**Svolgi gli esercizi**
a: Nel testo sul film del lockdown, sostituisci "pandemia" con "crisi sanitaria" e riscrivi il passo dalle parole "Sono questi gli" fino alle parole "sofferto) delle donne." incluse.
b: Riassumi in forma più breve il paragrafo del testo sul film del lockdown che comincia con "Una sceneggiatura", mantenendone i fatti principali.
c: Prosegui il testo sul film del lockdown, scrivendo il seguito dopo la sua ultima frase.

Una sceneggiatura “work in progress”, nata da una call online e alla quale hanno partecipato anche le protagoniste stesse via via che inviavano i loro contributi video, elaborando le linee narrative insieme alle registe. Dunque un film di montaggio, che, con un lavoro mastodontico e certosino, fa dialogare tra di loro in un tessuto di storia condivisa (sociale e privata) immagini nate in contesti diversi, girate con mezzi differenti (anche nella qualità dell’immagine), differenti abilità tecnico/narrative. Questo rende eccezionale il risultato ottenuto dal lavoro di produzione e post produzione che lo ha intessuto e che rievoca solo un noto precedente di questo genere, il bellissimo Life in A Day prodotto da Ridley Scott per Youtube e diretto da Kevin Macdonald.

Sono questi gli elementi principali di un esperimento cinematografico innovativo, messo in piedi da un gruppo di donne, un collettivo di sedici professioniste dello spettacolo, che si sono conosciute (online) durante la pandemia e hanno deciso di trasferire sul grande schermo la loro esperienza di donne costrette in casa dalla emergenza sanitaria, riappropriandosi di una narrazione (quella della pandemia) dominata pubblicamente dalla voce degli uomini (politici, virologi, economisti) con un gesto dal sapore politico, un gesto che ha voluto dare voce al lockdown (silenzioso, sommerso, sospeso, sofferto) delle donne.

**Dati forniti**
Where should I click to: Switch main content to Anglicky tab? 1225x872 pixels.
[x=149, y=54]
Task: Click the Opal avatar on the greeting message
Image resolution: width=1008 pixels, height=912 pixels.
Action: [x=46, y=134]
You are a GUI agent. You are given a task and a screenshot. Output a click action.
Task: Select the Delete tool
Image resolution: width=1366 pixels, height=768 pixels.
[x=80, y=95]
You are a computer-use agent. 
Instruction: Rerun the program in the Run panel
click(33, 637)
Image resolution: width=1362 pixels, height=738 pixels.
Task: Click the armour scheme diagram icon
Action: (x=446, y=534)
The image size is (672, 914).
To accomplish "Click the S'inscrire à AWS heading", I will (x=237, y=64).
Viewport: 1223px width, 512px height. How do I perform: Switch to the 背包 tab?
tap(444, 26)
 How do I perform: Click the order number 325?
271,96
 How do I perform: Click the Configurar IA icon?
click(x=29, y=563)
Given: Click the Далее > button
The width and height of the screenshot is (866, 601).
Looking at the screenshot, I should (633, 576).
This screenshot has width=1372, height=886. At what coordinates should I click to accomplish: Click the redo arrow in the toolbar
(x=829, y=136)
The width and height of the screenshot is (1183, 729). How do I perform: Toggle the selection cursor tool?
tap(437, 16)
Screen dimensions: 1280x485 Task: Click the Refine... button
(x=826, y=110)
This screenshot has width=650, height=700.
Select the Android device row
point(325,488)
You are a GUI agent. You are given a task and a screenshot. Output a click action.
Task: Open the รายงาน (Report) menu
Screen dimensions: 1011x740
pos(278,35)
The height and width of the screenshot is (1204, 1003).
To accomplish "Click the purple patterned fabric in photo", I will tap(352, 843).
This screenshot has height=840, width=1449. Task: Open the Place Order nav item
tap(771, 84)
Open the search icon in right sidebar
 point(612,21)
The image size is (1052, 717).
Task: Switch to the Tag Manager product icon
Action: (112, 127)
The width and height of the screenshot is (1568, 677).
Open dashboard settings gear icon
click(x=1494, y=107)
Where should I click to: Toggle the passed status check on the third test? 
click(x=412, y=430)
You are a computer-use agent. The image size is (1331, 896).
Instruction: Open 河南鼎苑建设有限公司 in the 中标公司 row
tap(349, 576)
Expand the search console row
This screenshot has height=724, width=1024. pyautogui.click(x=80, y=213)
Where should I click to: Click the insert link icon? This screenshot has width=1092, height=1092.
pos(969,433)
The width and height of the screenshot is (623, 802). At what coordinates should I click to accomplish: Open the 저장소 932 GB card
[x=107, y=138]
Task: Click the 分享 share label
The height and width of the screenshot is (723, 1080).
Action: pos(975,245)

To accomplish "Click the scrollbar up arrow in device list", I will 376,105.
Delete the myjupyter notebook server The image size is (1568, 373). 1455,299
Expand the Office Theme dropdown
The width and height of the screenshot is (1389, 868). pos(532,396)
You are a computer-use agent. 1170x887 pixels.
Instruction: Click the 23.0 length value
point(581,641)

**Soluzioni**
a:
Sono questi gli elementi principali di un esperimento cinematografico innovativo, messo in piedi da un gruppo di donne, un collettivo di sedici professioniste dello spettacolo, che si sono conosciute (online) durante la crisi sanitaria e hanno deciso di trasferire sul grande schermo la loro esperienza di donne costrette in casa dalla emergenza sanitaria, riappropriandosi di una narrazione (quella della crisi sanitaria) dominata pubblicamente dalla voce degli uomini (politici, virologi, economisti) con un gesto dal sapore politico, un gesto che ha voluto dare voce al lockdown (silenzioso, sommerso, sospeso, sofferto) delle donne.

b: Il film nasce da una sceneggiatura in divenire, avviata con una call online. Le protagoniste vi hanno partecipato inviando contributi video e costruendo le linee narrative insieme alle registe. È un film di montaggio che, con un lavoro enorme e meticoloso, intreccia in una storia condivisa, sociale e privata, immagini nate in contesti diversi e girate con mezzi e abilità differenti. Il risultato della produzione e della post produzione è eccezionale. Ricorda un solo noto precedente: Life in A Day, prodotto da Ridley Scott per Youtube e diretto da Kevin Macdonald.

c:
Conosciamo ormai perfettamente la grave ricaduta della chiusura pandemica sulla condizione delle donne nelle nostre realtà, in senso peggiorativo, donne protagoniste di almeno il 60% dei casi di posti di lavoro perduti, o madri costrette al licenziamento per far fronte alle esigenze di cura dei propri figli lasciati a casa dalle scuole chiuse, figlie chiamate ad accudire i genitori malati o non autosufficienti, donne vittime di violenze domestiche segregate in casa con i loro aguzzini.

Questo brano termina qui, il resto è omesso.